7. A panel as claimed in claim 1, wherein a gasket or tape is applied between the intermediate member and the film.

8. A panel as claimed in claim 1, wherein a single film sheet is used to form the tube or loop.

9. A panel as claimed in claim 1, wherein the film is fluorinated ethylene propylene (FEP) or ethylene tetrafluoroethylene (EFTE) plastics material.

10. A panel as claimed in claim 1, where the film has a thickness in the range 80 μm and 400 μm.

11. A panel as claimed in claim 1, wherein the frame is formed with push-fit and/or welded and/or bonded joints.

12. A panel as claimed in claim 1, in which at least part of the frame as curved inward presented surface to reflect light within the panel.

13. A panel as claim in claim 12, in which the curved surface has a curved or convex cross-section.

14. A panel as claimed in claim 12, in which the curved surface has an angle less than 15 degrees to the flat perpendicular to the relevant frame section having the curved surface.

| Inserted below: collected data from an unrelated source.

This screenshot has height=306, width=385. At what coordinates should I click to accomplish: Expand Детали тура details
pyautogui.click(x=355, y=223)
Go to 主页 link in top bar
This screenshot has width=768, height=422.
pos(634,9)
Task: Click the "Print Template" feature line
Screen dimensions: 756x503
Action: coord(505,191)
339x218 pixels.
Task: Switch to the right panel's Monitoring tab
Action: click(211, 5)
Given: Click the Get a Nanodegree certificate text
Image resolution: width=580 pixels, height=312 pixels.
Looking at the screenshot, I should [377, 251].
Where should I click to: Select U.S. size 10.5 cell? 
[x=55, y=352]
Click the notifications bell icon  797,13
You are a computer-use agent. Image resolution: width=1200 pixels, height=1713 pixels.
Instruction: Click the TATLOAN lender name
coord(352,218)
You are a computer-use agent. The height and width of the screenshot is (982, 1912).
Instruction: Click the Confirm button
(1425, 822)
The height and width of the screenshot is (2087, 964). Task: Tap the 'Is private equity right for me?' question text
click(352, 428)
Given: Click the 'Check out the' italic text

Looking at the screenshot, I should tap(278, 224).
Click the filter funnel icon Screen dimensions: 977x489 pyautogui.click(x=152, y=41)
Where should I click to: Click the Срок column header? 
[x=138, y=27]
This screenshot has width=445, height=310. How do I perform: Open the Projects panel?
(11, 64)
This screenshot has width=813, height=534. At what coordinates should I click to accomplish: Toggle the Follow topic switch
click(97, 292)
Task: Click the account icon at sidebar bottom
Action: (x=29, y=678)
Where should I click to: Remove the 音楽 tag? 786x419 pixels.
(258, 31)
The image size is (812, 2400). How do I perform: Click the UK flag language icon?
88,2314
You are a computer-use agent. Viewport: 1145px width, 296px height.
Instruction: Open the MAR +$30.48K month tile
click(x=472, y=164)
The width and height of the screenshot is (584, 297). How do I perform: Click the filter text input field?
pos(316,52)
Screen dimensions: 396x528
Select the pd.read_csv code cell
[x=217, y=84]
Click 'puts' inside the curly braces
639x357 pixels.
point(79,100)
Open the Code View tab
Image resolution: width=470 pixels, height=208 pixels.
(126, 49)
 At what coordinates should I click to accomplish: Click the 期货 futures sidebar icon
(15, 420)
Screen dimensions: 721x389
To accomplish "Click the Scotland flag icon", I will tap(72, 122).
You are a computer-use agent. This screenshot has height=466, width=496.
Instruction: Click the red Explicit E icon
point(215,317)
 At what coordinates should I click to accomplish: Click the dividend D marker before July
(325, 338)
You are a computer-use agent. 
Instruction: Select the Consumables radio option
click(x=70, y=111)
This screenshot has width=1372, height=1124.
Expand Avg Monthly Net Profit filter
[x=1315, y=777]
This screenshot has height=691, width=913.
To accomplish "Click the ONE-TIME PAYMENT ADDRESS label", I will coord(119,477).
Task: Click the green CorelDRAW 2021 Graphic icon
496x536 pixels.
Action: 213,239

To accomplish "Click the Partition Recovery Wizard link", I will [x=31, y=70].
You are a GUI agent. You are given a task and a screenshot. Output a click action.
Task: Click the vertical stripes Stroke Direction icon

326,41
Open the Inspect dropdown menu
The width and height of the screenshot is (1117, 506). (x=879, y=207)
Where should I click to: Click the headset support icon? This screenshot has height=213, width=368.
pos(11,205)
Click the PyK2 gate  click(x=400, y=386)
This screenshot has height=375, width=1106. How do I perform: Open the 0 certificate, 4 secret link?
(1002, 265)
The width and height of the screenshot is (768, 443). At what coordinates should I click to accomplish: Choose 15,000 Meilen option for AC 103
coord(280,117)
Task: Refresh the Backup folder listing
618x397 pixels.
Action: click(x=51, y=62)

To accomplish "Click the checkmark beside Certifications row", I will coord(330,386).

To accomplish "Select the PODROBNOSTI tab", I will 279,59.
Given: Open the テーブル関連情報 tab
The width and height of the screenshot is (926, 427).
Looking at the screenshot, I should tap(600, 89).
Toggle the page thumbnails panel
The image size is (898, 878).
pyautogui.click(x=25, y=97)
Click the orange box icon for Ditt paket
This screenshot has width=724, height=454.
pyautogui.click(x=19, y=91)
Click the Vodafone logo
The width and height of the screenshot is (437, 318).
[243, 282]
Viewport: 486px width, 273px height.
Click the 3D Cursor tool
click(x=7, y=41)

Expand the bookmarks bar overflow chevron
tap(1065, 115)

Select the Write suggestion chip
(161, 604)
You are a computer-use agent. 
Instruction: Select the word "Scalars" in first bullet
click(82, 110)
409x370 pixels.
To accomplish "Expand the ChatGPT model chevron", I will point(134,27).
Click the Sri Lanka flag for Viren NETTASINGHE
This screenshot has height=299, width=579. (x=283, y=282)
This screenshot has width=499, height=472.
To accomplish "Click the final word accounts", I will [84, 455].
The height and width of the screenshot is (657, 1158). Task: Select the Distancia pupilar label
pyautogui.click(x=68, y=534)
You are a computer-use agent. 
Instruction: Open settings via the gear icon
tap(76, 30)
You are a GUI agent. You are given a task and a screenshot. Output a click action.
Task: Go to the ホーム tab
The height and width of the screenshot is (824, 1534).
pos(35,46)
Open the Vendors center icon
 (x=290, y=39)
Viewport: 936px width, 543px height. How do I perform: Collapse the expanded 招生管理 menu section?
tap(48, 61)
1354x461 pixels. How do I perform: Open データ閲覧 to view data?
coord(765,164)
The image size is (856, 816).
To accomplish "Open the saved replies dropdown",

15. A method of making a panel comprising a continuous substantially rigid frame formed without mechanical fixings with at least one pre-stretched film sheet joined together alone one edge to form a tube or loop around the frame, the method comprising: shrinking the at least one pre-stretched film around that frame to a desired extent at ambient temperatures for tension across opposed sides of the frame after exposure to a pre-determined combination of temperature and exposure time duration, the tension due to the nature of the shrunk film, wherein the pre-determined combination of temperature and exposure time duration is in the following ranges, temperature of between 150° C. and 200° C., for a time period of between 15seconds and 20 minutes.

16. A method as claimed in claim 15, wherein the whole panel is subject to the pre-determined combination of temperature and exposure time duration in an oven.

17. A method as claimed in claim 15, wherein the frame has a hollow section filled with a desiccant, and wherein the desiccant acts to absorb any moisture in a void of the panel particularly due to variation in the dew point with the void during exposure to the combination of temperature and exposure time duration and/or use of panel.

18. A method as claimed in claim 15, wherein the panel after exposure to the pre-determined combination of temperature and exposure time duration the panel is allowed to naturally cool.

19. An agricultural structure including a panel, the panel comprising a continuous substantially rigid frame formed without mechanical fixings with at least one pre-stretched film sheet joined together alone one edge to form a tube or loop around the frame and shrunk around that frame to a desired extent at ambient temperatures for tension across opposed sides of the frame after exposure to a pre-determined combination of temperature and exposure time duration, the tension due to the nature of the shrunk film.